[Screenshot and document pointing data]
--- begin ---

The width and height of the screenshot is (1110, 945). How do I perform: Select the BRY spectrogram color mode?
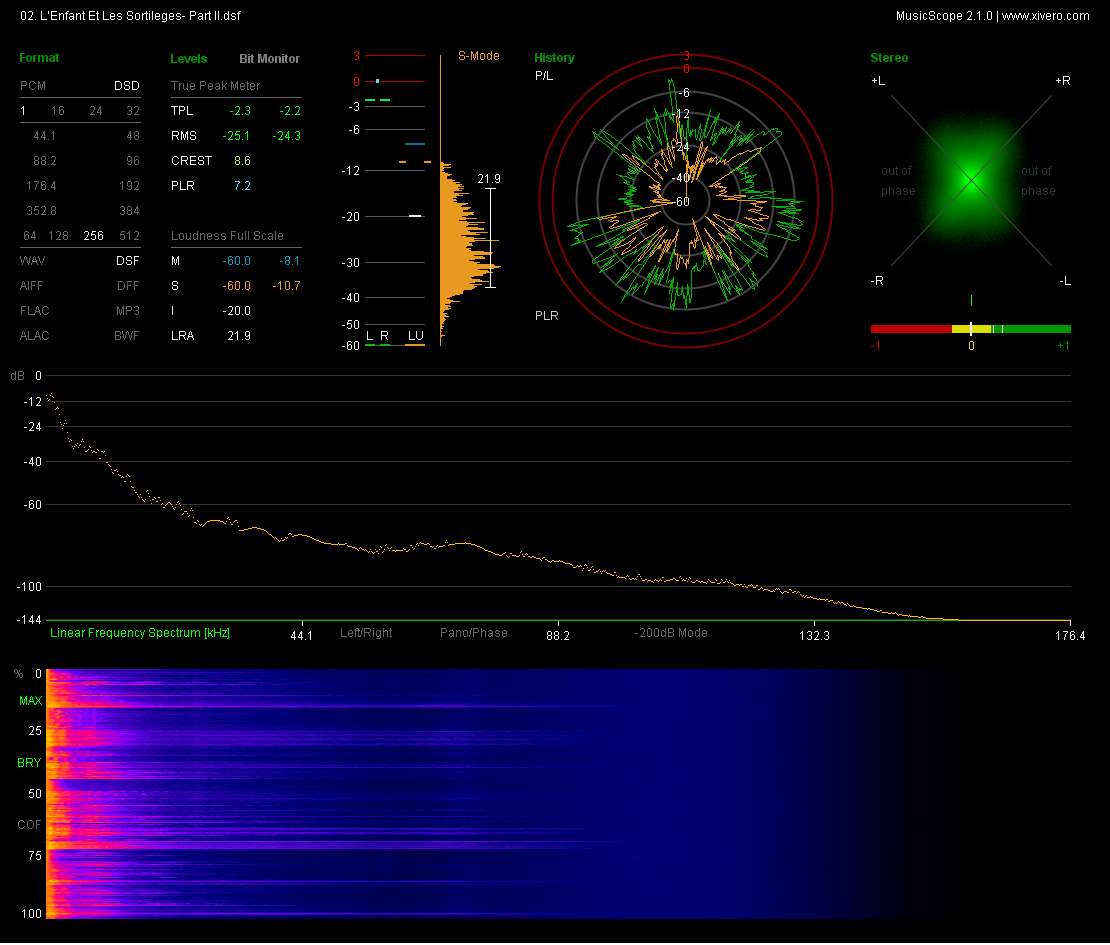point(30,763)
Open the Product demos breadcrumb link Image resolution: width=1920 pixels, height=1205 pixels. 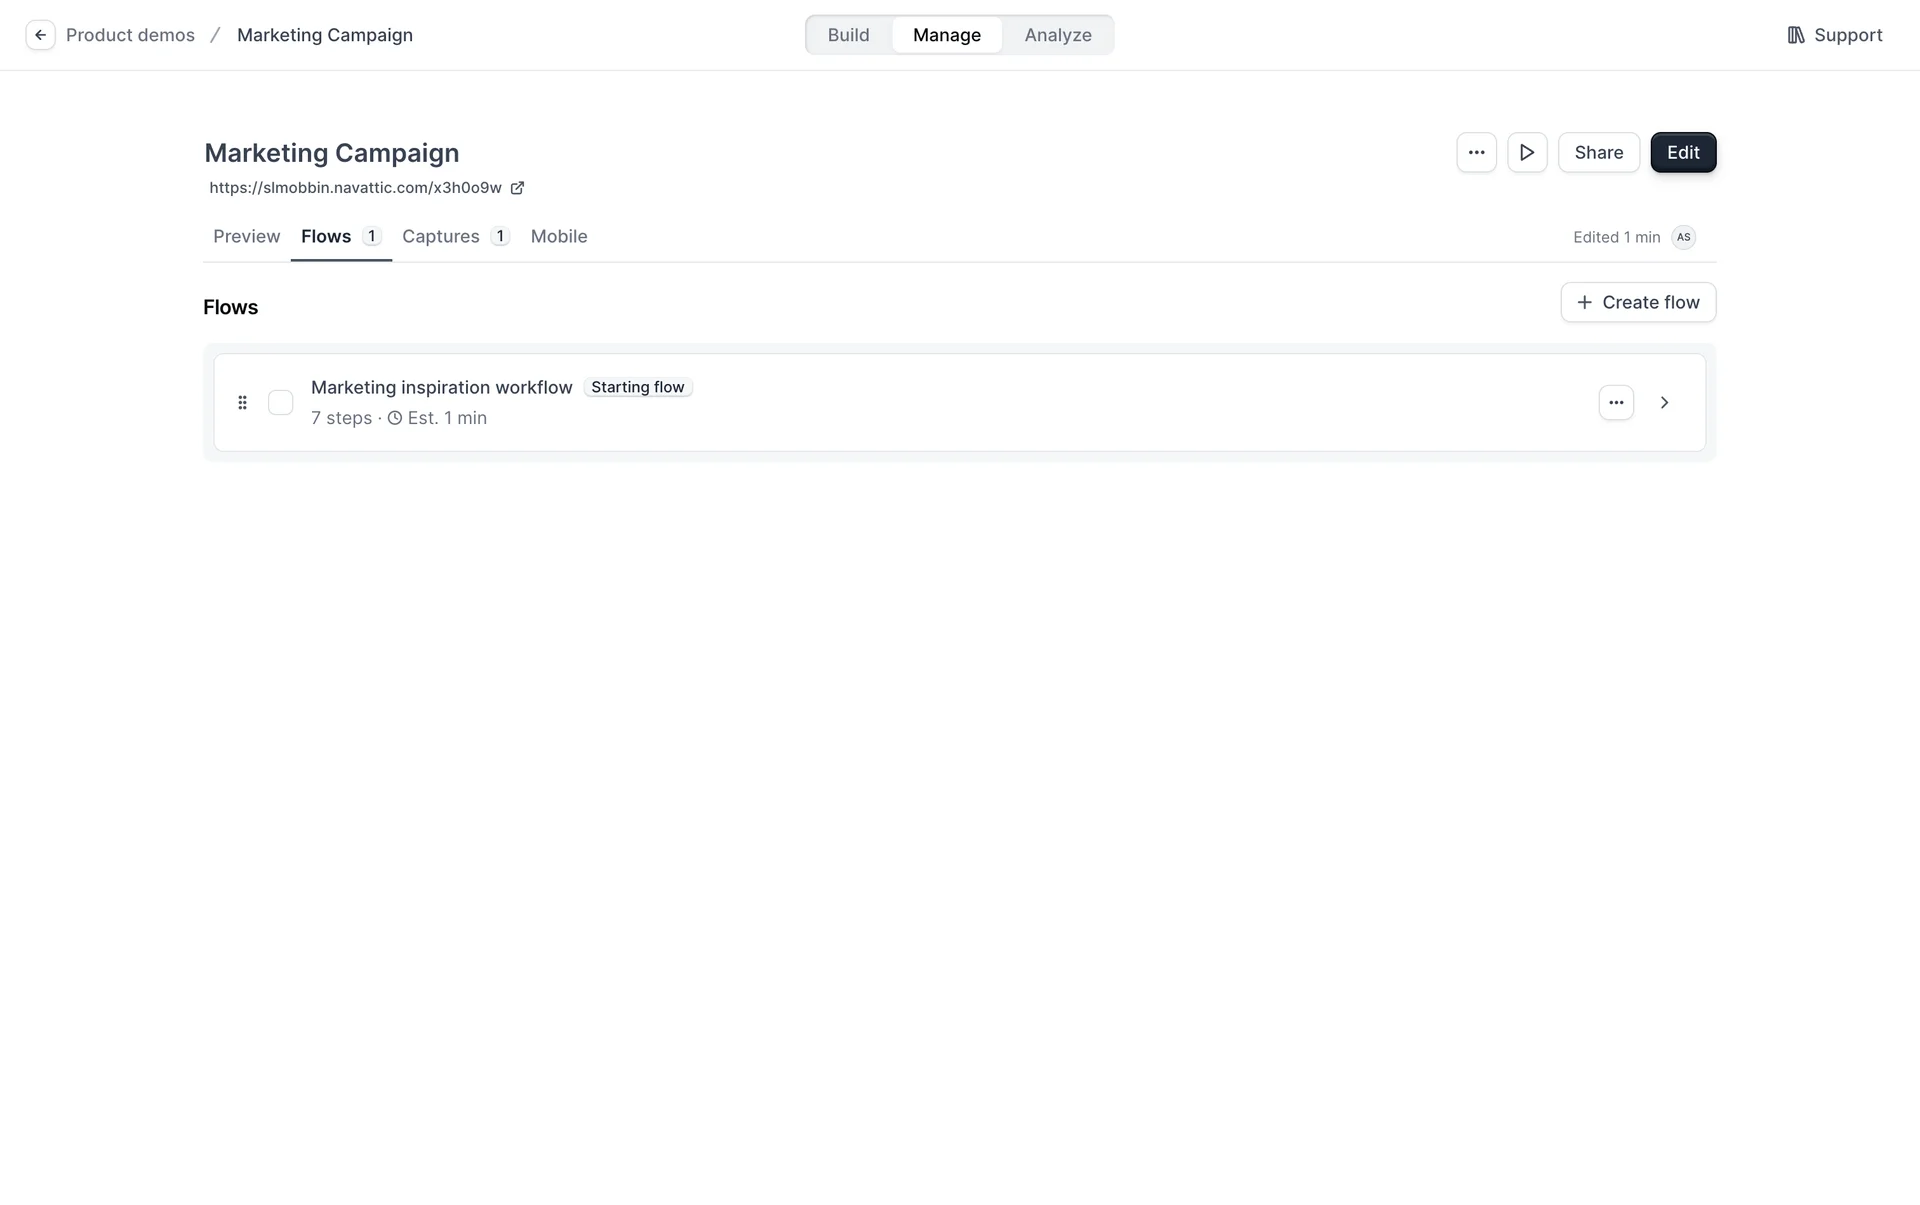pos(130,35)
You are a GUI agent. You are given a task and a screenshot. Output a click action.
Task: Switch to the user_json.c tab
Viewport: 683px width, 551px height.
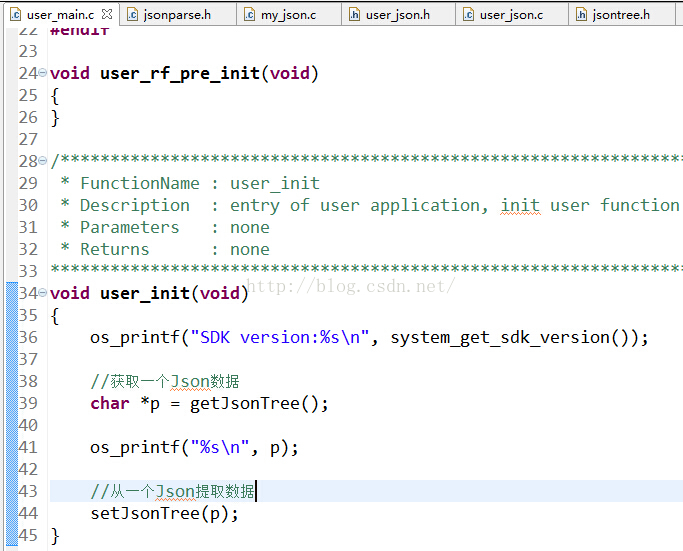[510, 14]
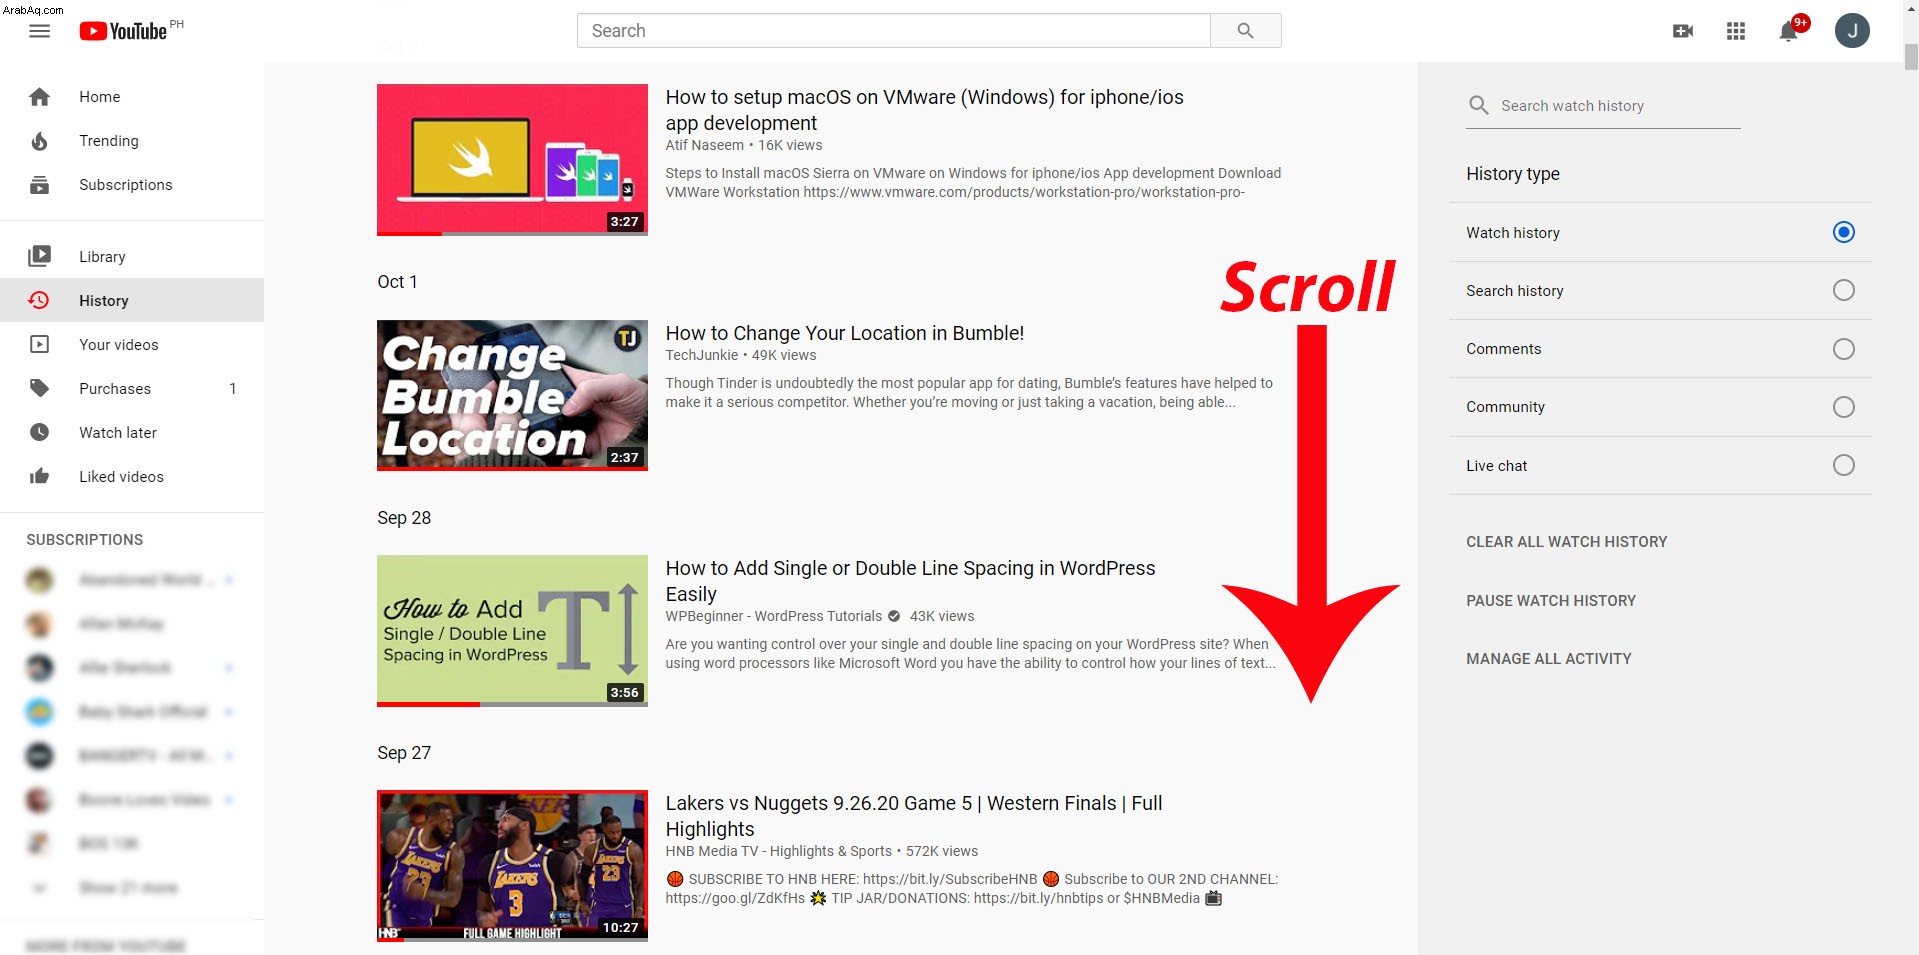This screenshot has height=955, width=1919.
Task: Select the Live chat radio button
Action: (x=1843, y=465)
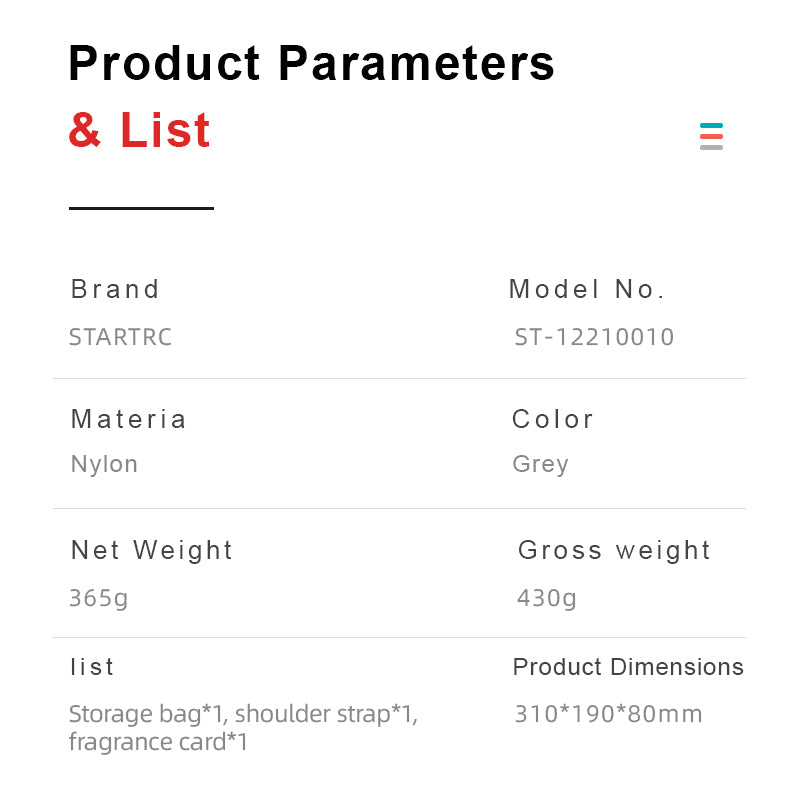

--- end ---

Collect every line of the entries above that contains the word "Select".

The width and height of the screenshot is (1110, 945). How do I perform: Select the BRY spectrogram color mode?
Task: Select the Live chat radio button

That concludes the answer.